We must not let journalism die. It’s almost the only form of in-depth news coverage and real analysis left (there are still some magazines that do that, but they’re dying too). It’s the only place where investigative reporting exists. It’s not perfect and it is too often laced with editorial viewpoints, but it’s the closest thing to objective depth that we have.
The “citizen journalism” that exists on the Internet is 99 percent pure crap (and I think I’m being generous). It’s unsubstantiated, fear driven, biased, ideological, I want my fifteen minutes of fame, garbage.
Most television news is a bunch of talking heads reading sound bites from a teleprompter. Where’s the depth? Oh, sorry, we have to take a commercial break – about 20 minutes worth for each 40 minutes of content.

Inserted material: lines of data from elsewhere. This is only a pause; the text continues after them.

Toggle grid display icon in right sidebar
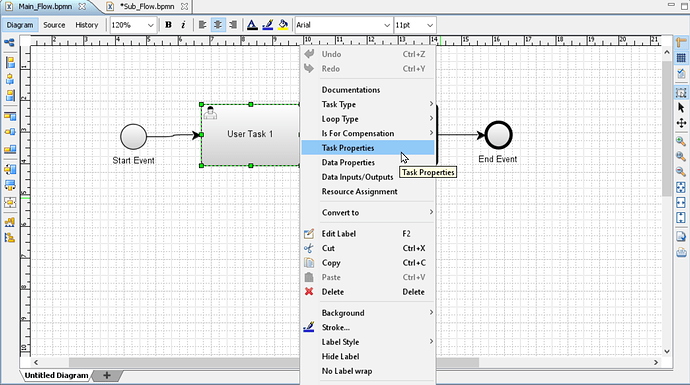This screenshot has width=690, height=385. (x=681, y=58)
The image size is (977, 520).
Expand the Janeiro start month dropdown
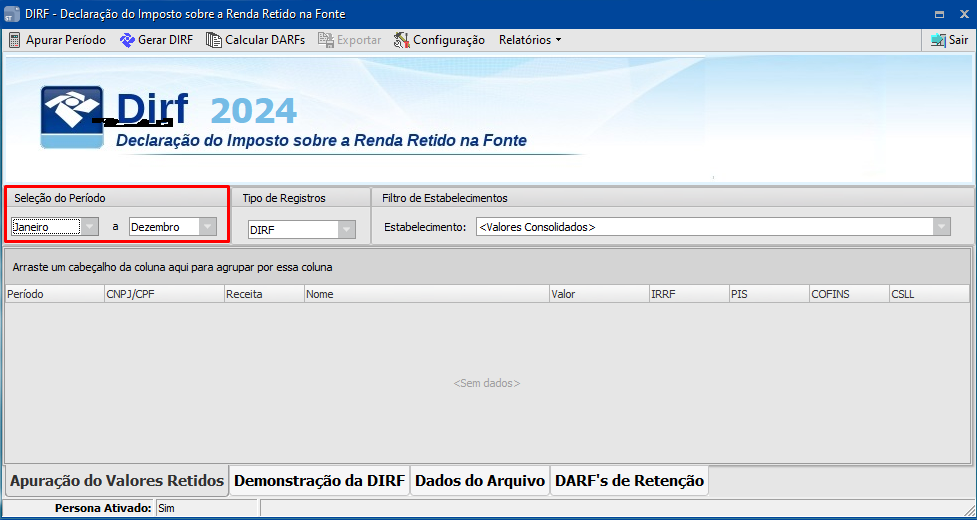point(90,227)
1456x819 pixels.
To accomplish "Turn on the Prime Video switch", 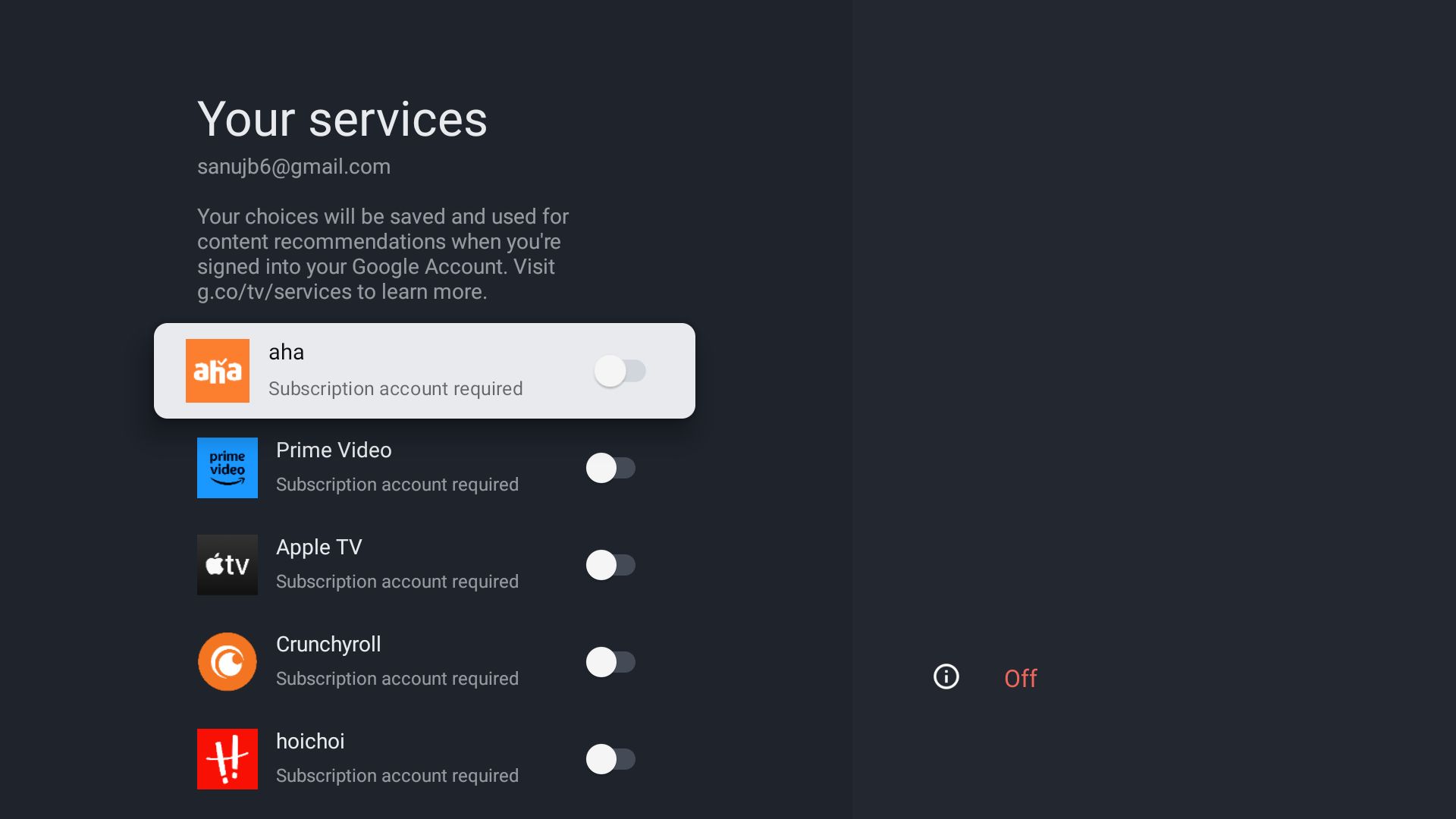I will click(610, 468).
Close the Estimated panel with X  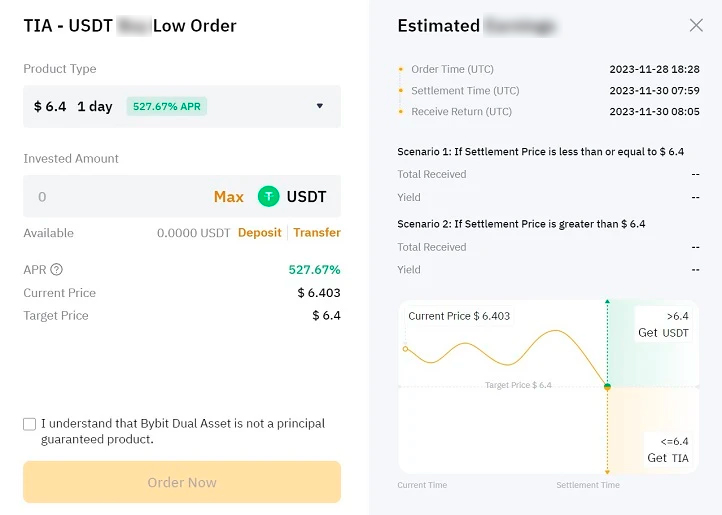click(697, 26)
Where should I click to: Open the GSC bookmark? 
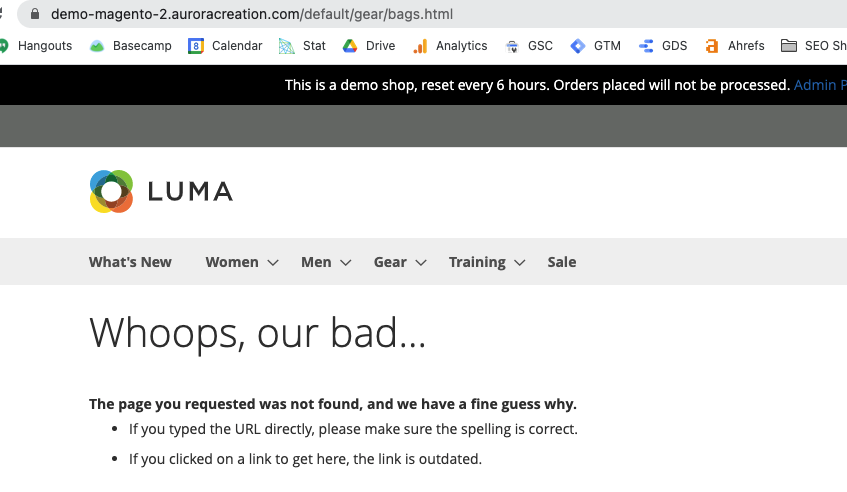click(x=529, y=46)
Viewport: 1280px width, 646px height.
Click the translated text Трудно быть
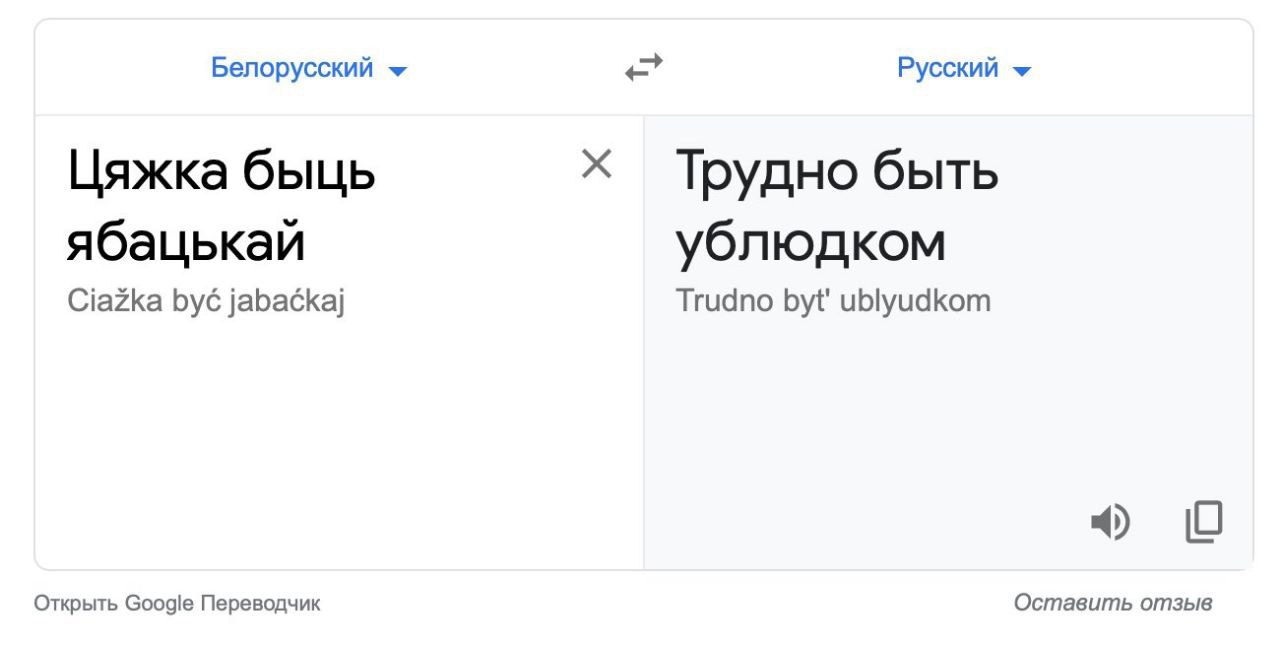[838, 173]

So what does Jeff Bezos bring to the party? Plenty.
Creativity, for starters. And not just ordinary creativity; he brings the creative juices of an outsider to newspaper publishing. He’s not trapped in the prison of tradition. He’s an experimenter. He’ll try stuff that’s never been done before. Much of it will fail. That won’t bother him because some of it will stick. What sticks will become the new way that news is disseminated – and paid for.
Jeff is a long-term thinker. He’s well financed. He doesn’t have to answer to Wall Street’s relentless hunger for short-term results, double-digit growth rates, and shareholders’ insatiable demands for immediate increased wealth.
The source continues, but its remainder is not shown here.